(Stored data entries)
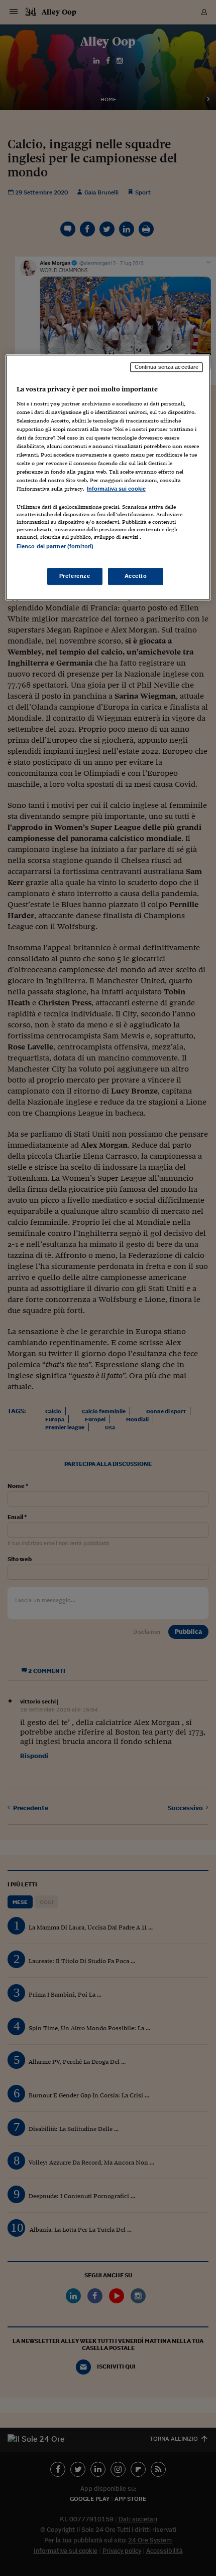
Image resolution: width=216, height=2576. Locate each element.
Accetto (136, 576)
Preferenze (74, 576)
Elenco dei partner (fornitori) (55, 547)
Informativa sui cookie (116, 489)
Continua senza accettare (167, 367)
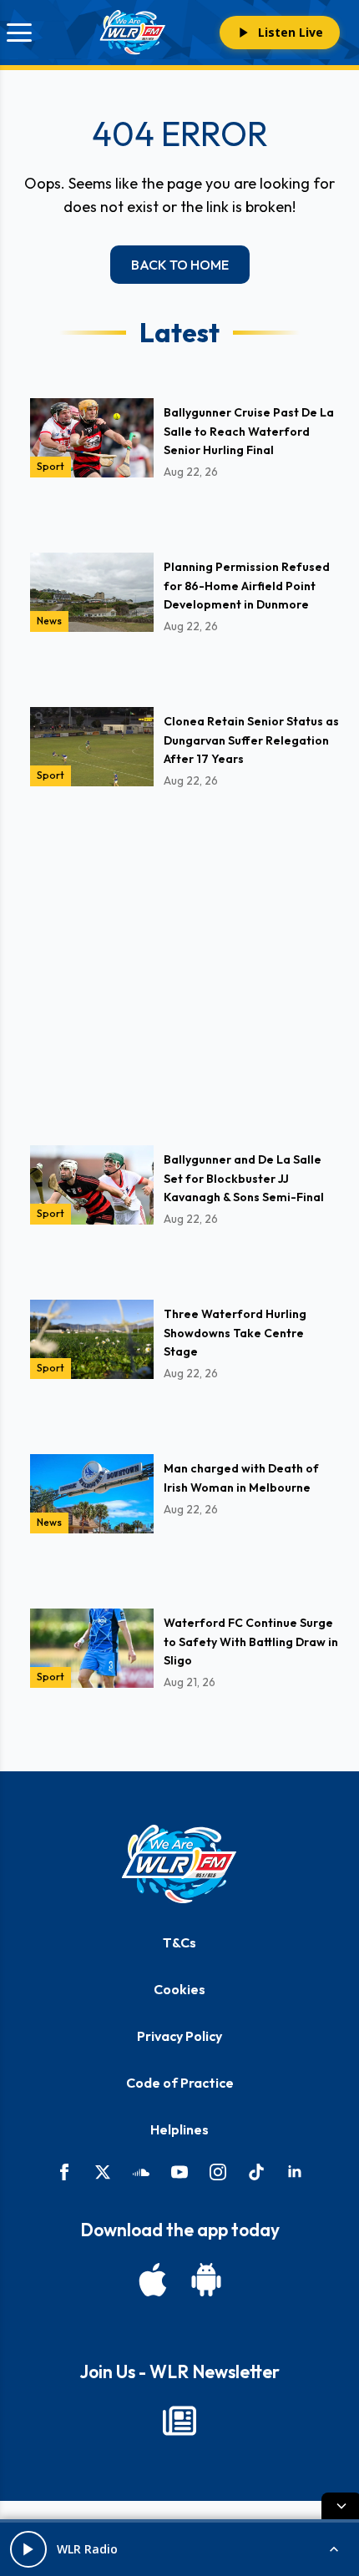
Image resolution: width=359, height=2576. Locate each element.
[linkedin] (295, 2172)
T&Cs (179, 1942)
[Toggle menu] (19, 32)
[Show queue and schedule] (334, 2549)
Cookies (179, 1989)
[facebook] (64, 2172)
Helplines (179, 2129)
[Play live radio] (28, 2549)
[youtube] (179, 2172)
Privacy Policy (179, 2036)
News (49, 620)
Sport (50, 466)
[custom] (141, 2172)
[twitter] (102, 2172)
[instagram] (218, 2172)
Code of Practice (180, 2082)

> **Your objective**
Send back the data above word for word, with the pictures left out.

> **Completed exercise**
Image resolution: width=216, height=2576. Locate each element.
Accetto (136, 576)
Preferenze (74, 576)
Elenco dei partner (fornitori) (55, 547)
Informativa sui cookie (116, 489)
Continua senza accettare (167, 367)
Image resolution: width=359, height=2576. Locate each element.
[linkedin] (295, 2172)
T&Cs (179, 1942)
[Toggle menu] (19, 32)
[Show queue and schedule] (334, 2549)
Cookies (179, 1989)
[facebook] (64, 2172)
Helplines (179, 2129)
[Play live radio] (28, 2549)
[youtube] (179, 2172)
Privacy Policy (179, 2036)
News (49, 620)
Sport (50, 466)
[custom] (141, 2172)
[twitter] (102, 2172)
[instagram] (218, 2172)
Code of Practice (180, 2082)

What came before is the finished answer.